For a while, Henrietta and Hector were content just to stroll along through the underbrush. When they reached a large clearing, they stopped to have a snack and enjoy the warm sunshine. Suddenly the friendly young sea breezes came huffing and puffing along, then quietly settled down beside them. “We have been looking for you two!” they exclaimed. “Your friends told us that you had set off to travel and see a bit of the world. We would love to help you.” Then the sea breezes explained how they had overheard Henrietta and Hector whispering at night. They offered to help the bantams fly high up into the blue, blue sky, just as Henrietta wished, but much farther that the little birds could possibly fly on their own.  They offered to guide them around and show them the many different places that the two could safely explore, just as Hector had hoped. Henrietta and Hector were delighted by this surprise gift and thanked their new breezy friends.

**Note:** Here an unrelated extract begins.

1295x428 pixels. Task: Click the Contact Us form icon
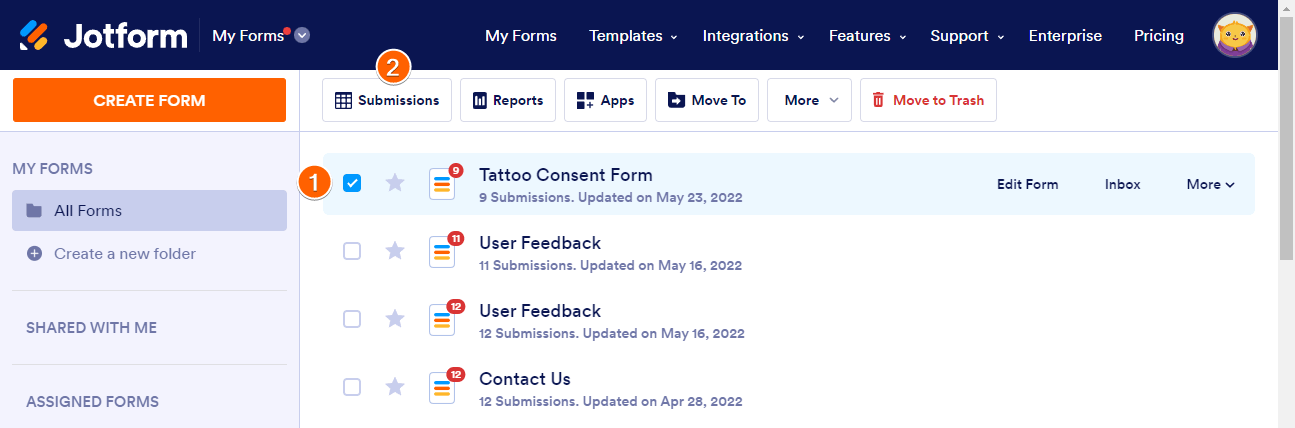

The sea breezes wanted to explain a few more details, so they chatted a while longer before they all set off up, up, up and over the trees of the forest. Higher and higher, and farther and farther they flew into the blue, blue sky, soaring just the way Henrietta had imagined they would. They looked down upon strange new sights, just as Hector had hoped they would. The two travelers were astonished by how big and beautiful the world was! A vast mountain swelled up behind them, tipped with snow. Below them they sighted a fast-flowing river, high waterfalls, many deep ravines, patches of open farmland and pastures, and everywhere, ribbons of rich red soil that wound in and out between the green. They learned from the friendly young ocean breezes that their world was called an island, and that it was set in the middle of an even bigger, endless world of blue called an ocean that stretched all the way to the sky. But the breezes had no idea what lay further than they all could see. They were still quite young and only allowed to puff and float around the island, close to shore. Henrietta and Hector were overjoyed and thrilled! This experience was already beyond their wildest dreams and imagining. Neither of them had ever flown so far, so fast, nor so high. All the while, their sea breeze friends swirled and swooped under their wings, help to lift and support them, and gently pushed them here and there to show them new and interesting places.